2) O artigo 10.º, n.º 2, da Diretiva 2008/48/CE do Parlamento Europeu e do Conselho, de 23 de abril de 2008, relativa a contratos de crédito aos consumidores e que revoga a Diretiva 87/102/CEE do Conselho, deve ser interpretado no sentido de que impõe a um órgão jurisdicional nacional chamado a pronunciarse num litígio relativo a créditos resultantes de um contrato de crédito na aceção da mesma diretiva examinar oficiosamente o cumprimento da obrigação de informação prevista nessa disposição e extrair as consequências que, segundo o direito nacional, decorrem do incumprimento dessa obrigação, desde que essas sanções cumpram as exigências do artigo 23.º da referida diretiva.

3) Os artigos 3.º, alínea l), e 10.º, n.º 2, da Diretiva 2008/48 e a parte I do seu anexo I devem ser interpretados no sentido de que o montante total do crédito e o montante do levantamento de crédito designam todos os montantes postos à disposição do consumidor, o que exclui os montantes afetados pelo mutuante ao pagamento das despesas associadas ao crédito em causa e que não são efetivamente pagos a esse consumidor.
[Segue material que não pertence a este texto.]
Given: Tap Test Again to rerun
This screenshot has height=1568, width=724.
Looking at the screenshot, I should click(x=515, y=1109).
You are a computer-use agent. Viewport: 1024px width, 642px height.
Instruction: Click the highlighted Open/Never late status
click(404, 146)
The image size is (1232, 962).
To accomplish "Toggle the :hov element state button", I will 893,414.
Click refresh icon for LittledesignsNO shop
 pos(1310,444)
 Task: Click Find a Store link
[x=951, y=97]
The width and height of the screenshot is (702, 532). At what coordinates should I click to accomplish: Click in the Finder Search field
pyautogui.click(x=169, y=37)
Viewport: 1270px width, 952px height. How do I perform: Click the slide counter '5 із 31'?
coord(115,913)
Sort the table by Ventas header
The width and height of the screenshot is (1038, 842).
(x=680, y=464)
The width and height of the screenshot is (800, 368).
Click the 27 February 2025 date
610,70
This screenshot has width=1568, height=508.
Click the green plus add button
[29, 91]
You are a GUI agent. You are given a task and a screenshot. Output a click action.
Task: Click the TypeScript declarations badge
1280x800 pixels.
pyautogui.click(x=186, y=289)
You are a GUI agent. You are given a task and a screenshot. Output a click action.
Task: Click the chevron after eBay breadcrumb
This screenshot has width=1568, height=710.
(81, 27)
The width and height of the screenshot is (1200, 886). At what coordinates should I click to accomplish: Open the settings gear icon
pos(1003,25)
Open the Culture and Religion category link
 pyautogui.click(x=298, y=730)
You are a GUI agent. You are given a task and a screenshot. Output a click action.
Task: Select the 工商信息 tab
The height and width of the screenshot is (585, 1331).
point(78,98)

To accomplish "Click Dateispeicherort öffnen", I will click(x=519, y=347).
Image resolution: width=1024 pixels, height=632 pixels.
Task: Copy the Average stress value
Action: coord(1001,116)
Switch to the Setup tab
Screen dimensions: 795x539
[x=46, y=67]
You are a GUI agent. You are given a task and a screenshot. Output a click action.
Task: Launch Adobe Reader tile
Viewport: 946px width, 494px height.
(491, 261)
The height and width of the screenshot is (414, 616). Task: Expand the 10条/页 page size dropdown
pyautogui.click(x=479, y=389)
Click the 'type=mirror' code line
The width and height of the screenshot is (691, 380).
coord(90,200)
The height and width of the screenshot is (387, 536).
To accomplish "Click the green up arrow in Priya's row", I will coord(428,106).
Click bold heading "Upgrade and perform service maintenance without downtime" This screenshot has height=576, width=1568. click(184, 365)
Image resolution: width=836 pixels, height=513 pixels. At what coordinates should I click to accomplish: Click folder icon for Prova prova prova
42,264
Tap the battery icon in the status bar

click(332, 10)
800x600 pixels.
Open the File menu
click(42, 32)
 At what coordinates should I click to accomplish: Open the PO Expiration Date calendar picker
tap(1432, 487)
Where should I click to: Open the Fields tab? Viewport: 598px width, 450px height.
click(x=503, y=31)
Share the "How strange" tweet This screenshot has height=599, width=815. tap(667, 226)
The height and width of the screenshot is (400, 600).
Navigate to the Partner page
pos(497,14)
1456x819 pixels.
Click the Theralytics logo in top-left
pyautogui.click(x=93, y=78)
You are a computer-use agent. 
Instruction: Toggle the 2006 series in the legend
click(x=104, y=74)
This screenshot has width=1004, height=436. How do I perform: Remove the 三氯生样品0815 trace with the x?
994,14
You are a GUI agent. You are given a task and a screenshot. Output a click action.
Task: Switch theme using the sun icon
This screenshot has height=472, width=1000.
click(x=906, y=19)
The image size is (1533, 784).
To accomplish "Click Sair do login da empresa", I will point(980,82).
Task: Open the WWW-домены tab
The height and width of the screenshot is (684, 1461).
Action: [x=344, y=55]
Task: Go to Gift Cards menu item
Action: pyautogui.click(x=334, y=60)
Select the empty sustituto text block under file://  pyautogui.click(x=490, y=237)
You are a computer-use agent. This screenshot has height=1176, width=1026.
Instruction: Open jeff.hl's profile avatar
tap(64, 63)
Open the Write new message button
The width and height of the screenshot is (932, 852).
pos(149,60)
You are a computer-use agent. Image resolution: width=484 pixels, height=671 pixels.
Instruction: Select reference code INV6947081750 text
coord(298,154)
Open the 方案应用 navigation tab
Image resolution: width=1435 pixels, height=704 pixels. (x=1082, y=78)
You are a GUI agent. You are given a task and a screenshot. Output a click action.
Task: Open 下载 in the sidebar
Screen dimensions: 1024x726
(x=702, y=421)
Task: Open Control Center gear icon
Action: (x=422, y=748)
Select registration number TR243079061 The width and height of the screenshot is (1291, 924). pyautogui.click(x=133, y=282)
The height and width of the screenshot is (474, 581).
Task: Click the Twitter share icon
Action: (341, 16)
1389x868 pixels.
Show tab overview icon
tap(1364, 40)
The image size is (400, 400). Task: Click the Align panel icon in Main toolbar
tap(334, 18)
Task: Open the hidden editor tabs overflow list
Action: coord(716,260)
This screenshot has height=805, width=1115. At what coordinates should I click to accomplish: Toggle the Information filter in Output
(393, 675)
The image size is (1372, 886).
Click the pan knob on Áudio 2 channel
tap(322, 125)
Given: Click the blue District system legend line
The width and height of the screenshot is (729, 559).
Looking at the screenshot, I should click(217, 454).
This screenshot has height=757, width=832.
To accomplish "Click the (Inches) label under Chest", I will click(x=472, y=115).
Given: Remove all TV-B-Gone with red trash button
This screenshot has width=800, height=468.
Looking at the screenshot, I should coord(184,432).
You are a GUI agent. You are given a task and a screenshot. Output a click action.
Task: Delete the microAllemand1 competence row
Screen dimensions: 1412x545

4) As disposições da Diretiva 93/13 devem ser interpretadas no sentido de que, para apreciar o caráter desproporcionalmente elevado, na aceção do ponto 1, alínea e), do seu anexo, do montante da indemnização imposta ao consumidor que não cumpre as suas obrigações, há que avaliar o efeito cumulativo de todas as cláusulas relativas a essa indemnização que figuram no contrato em causa, independentemente da questão de saber se o credor exige efetivamente o pleno cumprimento de cada uma delas, e que, sendo caso disso, incumbe aos órgãos jurisdicionais nacionais, nos termos do artigo 6.º, n.º 1, da referida diretiva, extrair todas as consequências que decorrem da constatação do caráter abusivo de certas cláusulas, excluindo todas as que foram consideradas abusivas, para garantir que o consumidor não está vinculado por elas.